I was cleaning my room and found these Russian bills and want to know if they are worth anything at all value: year x how many of these I have 1 rubl: 1898 x23 3 rubl: 1905 x10 5 rubl: 1909 x37 10 rubl: 1909 x2 25 rubl: 1909 x3 100 rubl: 1910 x1 250 rubl: 1917 x1
we would really need to see images or scans. especially with sig combos Values vary widley based on condition and even the signatures. I dont have my books with me, so i dont know if the notes you have listed do have differemnt signatures with different values, but i figured i would mention it anyway
finally managed to take pictures of them all, sorry about the quality(made with my phone) http://fotoalbum.ee/photos/23LeBron23/sets/566465/ i also found something strange, these two have the same serial numbers http://fotoalbum.ee/photos/23LeBron23/35361511 http://fotoalbum.ee/photos/23LeBron23/35361519
nothing worng with the quality we can see the notes I just got to work, so i wont be able to look up values until later.

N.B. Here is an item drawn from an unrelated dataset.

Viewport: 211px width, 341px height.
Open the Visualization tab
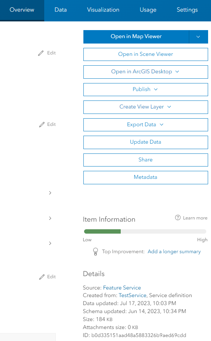click(x=103, y=10)
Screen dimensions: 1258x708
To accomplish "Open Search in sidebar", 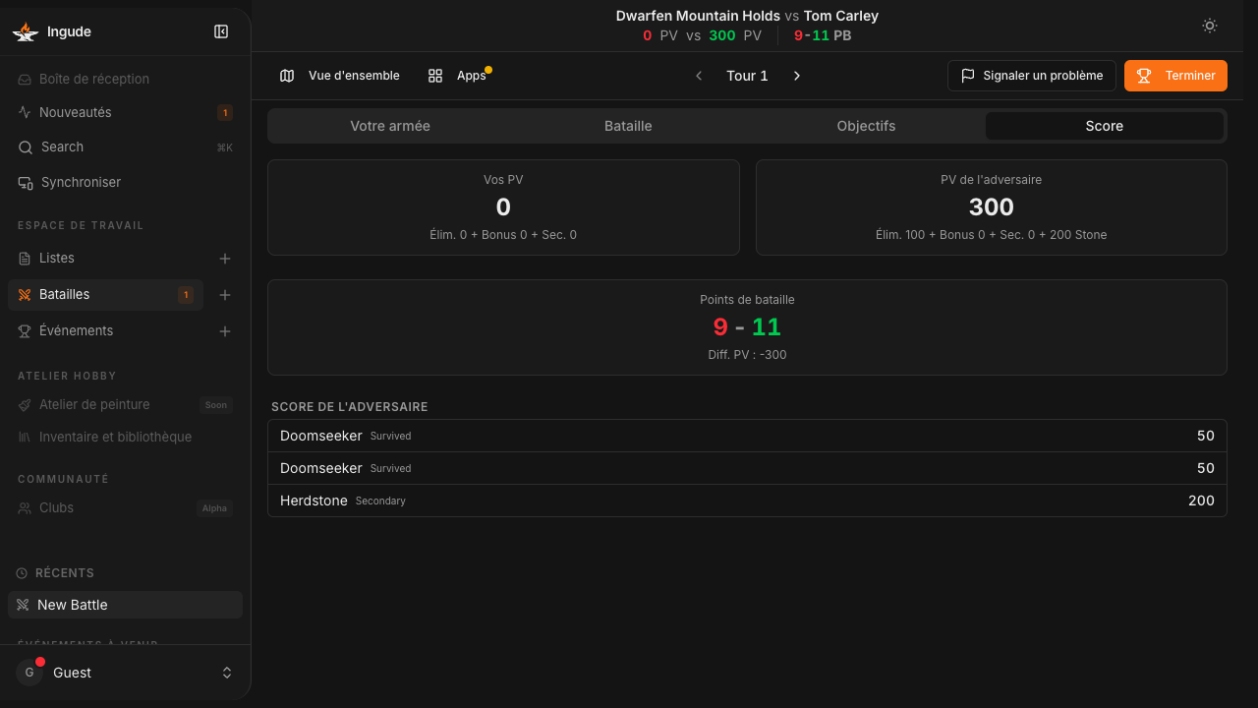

But, i really like them lol as for the 2 notes with the same serial number... i dunno. Is it possible 1 of them is a fake? Or did they routinely do this on Russian notes back then. The suffix numbers look the same, so its not that the note belong to a different series .... I will have to wait to see what soemone else (who is usually smarter then me ) pops in to comment.
I know nothing about old Russian notes, but...two letters and three digits would allow for rather few possible combinations. Therefore, my suspicion is that these are something other than serial numbers, perhaps batch numbers of some kind. Now, one of your notes of that same design does have an eight-character string instead, but it's in a different typeface and that note has different signatures. So perhaps the whatever-they-are were replaced by actual serial numbers in later printings. Wild guess, but it's the best I got.